### WORK INSTRUCTIONS
Please copy everything from the start of the items down to and including the line that contains "(124, 520).". Leave the pictures out of your copy.

= Beginning of Section =

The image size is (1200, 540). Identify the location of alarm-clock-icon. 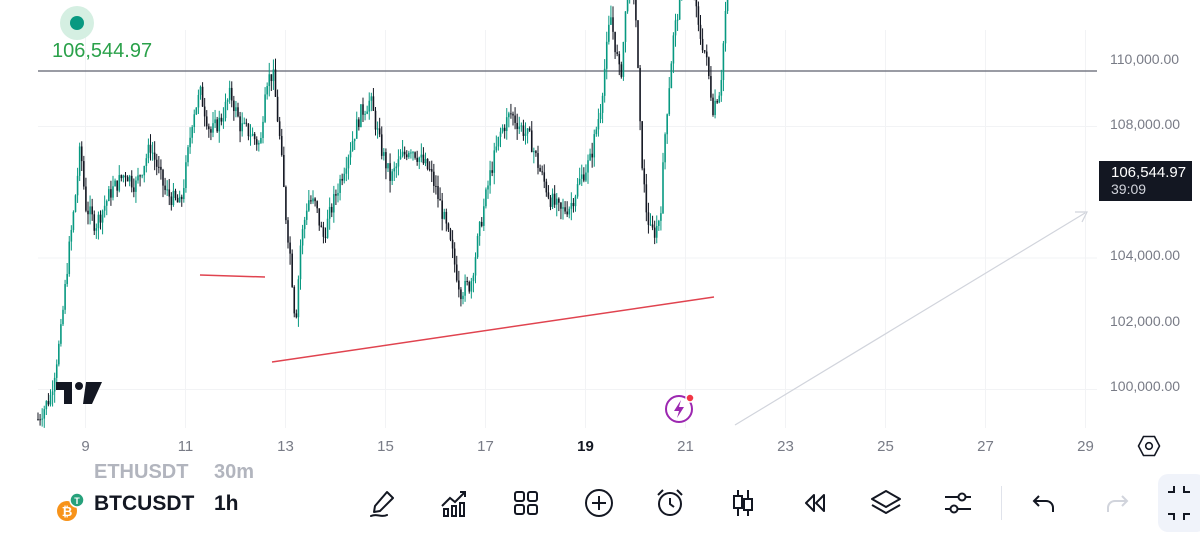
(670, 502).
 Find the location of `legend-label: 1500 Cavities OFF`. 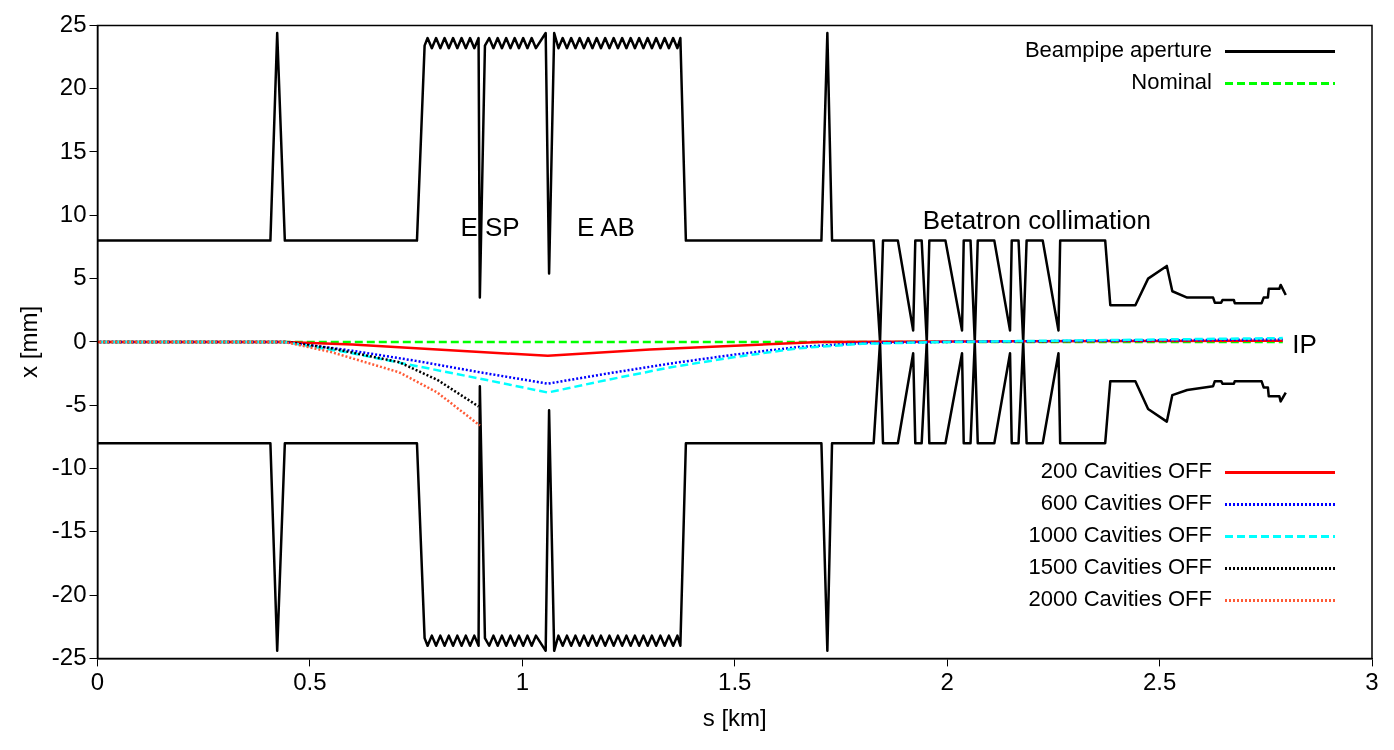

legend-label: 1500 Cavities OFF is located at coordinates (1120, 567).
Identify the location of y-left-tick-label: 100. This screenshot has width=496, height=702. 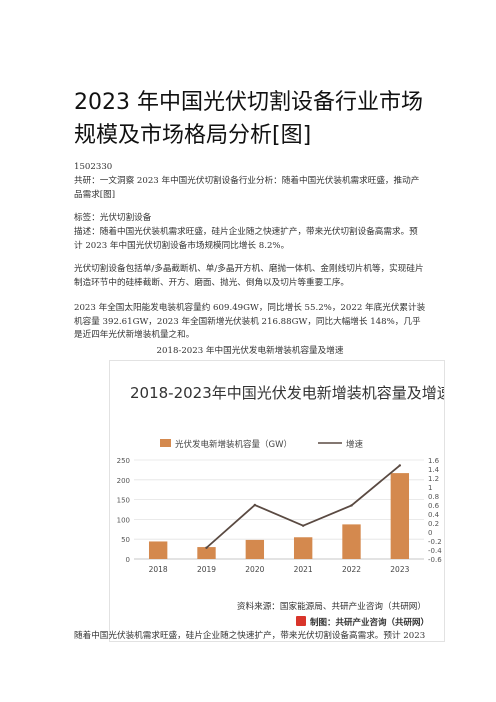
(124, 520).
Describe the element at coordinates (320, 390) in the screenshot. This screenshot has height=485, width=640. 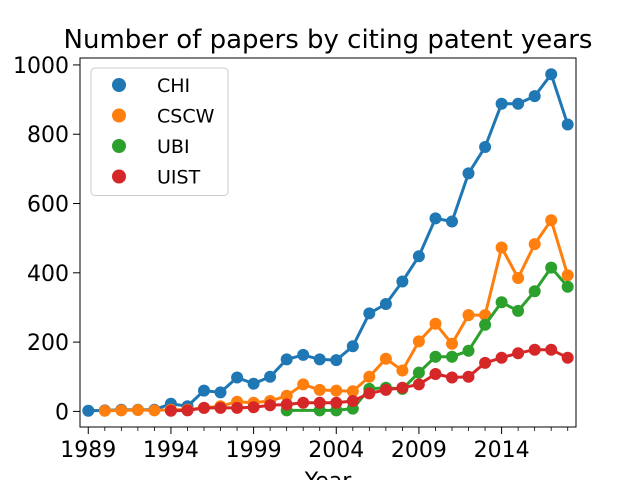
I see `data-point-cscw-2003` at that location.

= End of Section =

### ANSWER BOX
The image size is (1200, 540). Identify the location of alarm-clock-icon. 
(670, 502).
 Find the location of `legend-label: 1500 Cavities OFF`. 

legend-label: 1500 Cavities OFF is located at coordinates (1120, 567).
Identify the location of y-left-tick-label: 100. This screenshot has width=496, height=702. 
(124, 520).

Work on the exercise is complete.